Par 3 Contest 2026 Recap: Aces, a Repeat Ace from Bradley, and a Quiet Wednesday at Augusta

Par 3 Contest 2026 Recap: Aces, a Repeat Ace from Bradley, and a Quiet Wednesday at Augusta
Photo: Photo by Courtney Cook on Unsplash

The Par 3 Contest is the one afternoon at Augusta National where the scoreboard does not really matter, which of course is why it matters so much. Wednesday at the 2026 Masters gave the patrons a relaxed, sun-dappled curtain-raiser before the tournament proper began on Thursday morning, and the field duly obliged with a handful of aces, a procession of small children in the white jumpsuits, and the usual long queues of players waiting their turn on the par-3 course designed around Ike’s Pond.

The aces

Justin Thomas set the tone early by making the first hole-in-one of the afternoon, a nine-iron that pitched once and vanished. The patrons around the tee did the thing they always do, which is behave like they are watching a magic trick for the first time, and Thomas did the thing the players always do, which is shake a few hands and then pretend none of it matters because of the superstition hanging over the contest.

Wyndham Clark added another ace later in the afternoon, a crisp wedge that skipped and stopped cleanly. But the moment everyone is still talking about belongs to Keegan Bradley, who holed out for the second year in a row and became the first player in Par 3 Contest history to record aces in back-to-back editions. Bradley’s face told the story. He knew, because everybody in golf knows, that no player has ever won the Par 3 Contest and gone on to win the Masters in the same week. That is a statistic he does not need to worry about, because he did not lift the trophy on Wednesday afternoon, but the two consecutive aces are the sort of thing that will follow him around until he stops playing.

The curse that keeps on giving

Ben Crenshaw popularised the line that the Par 3 Contest is “the one trophy you do not want to win this week”, and it has hardened into one of those Augusta traditions that every player now approaches with a mixture of smirk and suspicion. A few of the early contenders on Wednesday made very deliberate efforts to bogey the closing holes, which is faintly ridiculous and completely in keeping with the spirit of the thing. You could see Tommy Fleetwood debating whether to tap in or casually lip out. Collin Morikawa was spotted handing his putter to his daughter on a holeable putt, which is the cleanest possible way of avoiding both the trophy and the curse.

The result of all this is that the actual winner of the contest tends to be someone already resigned to a quiet Masters week, or an amateur, or a past champion playing for fun. The official scoreboard gets less attention than the holes-in-one, and nobody minds.

The families

What will stay with the patrons watching in person, as always, is not really the golf. It is the children in the white caddie jumpsuits, the wives and partners taking their turn on the tee, the past champions walking the course one more time, and the moment at every green where someone’s kid reads a putt with the seriousness of a touring professional and then rolls it in from eight feet. The Par 3 Contest is at its best when it stops pretending to be a competition and simply becomes a family day at a golf course that, for every other hour of every other week of the year, does not really do family days.
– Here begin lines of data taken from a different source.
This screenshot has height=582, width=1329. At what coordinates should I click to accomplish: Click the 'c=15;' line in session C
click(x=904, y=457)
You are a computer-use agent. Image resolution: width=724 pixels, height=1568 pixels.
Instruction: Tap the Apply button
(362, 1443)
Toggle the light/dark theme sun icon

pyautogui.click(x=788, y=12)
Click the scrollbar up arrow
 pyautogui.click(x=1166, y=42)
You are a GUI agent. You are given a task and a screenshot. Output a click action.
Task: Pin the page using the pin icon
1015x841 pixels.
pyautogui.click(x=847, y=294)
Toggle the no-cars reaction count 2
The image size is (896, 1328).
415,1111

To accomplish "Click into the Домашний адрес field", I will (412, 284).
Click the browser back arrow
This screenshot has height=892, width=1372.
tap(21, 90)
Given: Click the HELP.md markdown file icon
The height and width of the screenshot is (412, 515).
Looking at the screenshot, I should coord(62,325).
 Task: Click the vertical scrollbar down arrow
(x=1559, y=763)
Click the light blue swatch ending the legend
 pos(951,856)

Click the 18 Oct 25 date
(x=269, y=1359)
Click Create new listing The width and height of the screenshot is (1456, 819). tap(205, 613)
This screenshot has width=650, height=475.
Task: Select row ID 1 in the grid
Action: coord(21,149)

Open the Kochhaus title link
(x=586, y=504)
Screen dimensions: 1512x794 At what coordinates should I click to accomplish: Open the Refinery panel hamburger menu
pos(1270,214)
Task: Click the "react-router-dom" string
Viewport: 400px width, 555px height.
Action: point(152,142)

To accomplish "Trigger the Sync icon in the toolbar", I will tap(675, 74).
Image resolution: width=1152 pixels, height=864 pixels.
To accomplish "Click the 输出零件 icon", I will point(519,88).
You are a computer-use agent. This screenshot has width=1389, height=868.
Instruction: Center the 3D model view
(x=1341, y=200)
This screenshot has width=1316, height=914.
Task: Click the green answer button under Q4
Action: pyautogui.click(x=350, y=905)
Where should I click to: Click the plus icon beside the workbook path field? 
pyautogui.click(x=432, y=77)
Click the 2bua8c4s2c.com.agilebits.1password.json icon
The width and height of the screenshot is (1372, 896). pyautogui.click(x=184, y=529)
Rory McIlroy played with his daughter Poppy in tow, the two of them laughing at a cleanly struck wedge that somehow ended up in the pond. Scottie Scheffler played early and left early, in that understated way he has, and his wife Meredith kept the children in front of the ropes on the walk back to the clubhouse. Justin Rose, who was so close to the green jacket a year ago, looked entirely at peace with where he is in his career.

What it tells us about Thursday

Nothing, which is the honest answer. The Par 3 Contest is almost useless as a predictor of how the Masters itself will play out. The best thing it does is give the players a low-stakes afternoon before the tee boxes on the real course get moved back, the hole locations start getting tucked, and the patrons stop clapping for lay-ups.

What it gave us this year was a small, warm reminder that the grounds at Augusta in April are still the best place in golf, a confirmation that Keegan Bradley is playing with a freedom he did not have a couple of years ago, and a harmless superstition that a handful of players will spend Thursday morning actively not thinking about. The tournament begins at first light with Jack Nicklaus, Gary Player and Tom Watson hitting the ceremonial tee shots, and from that moment on nothing that happened on Wednesday will matter. But it was a nice afternoon while it lasted.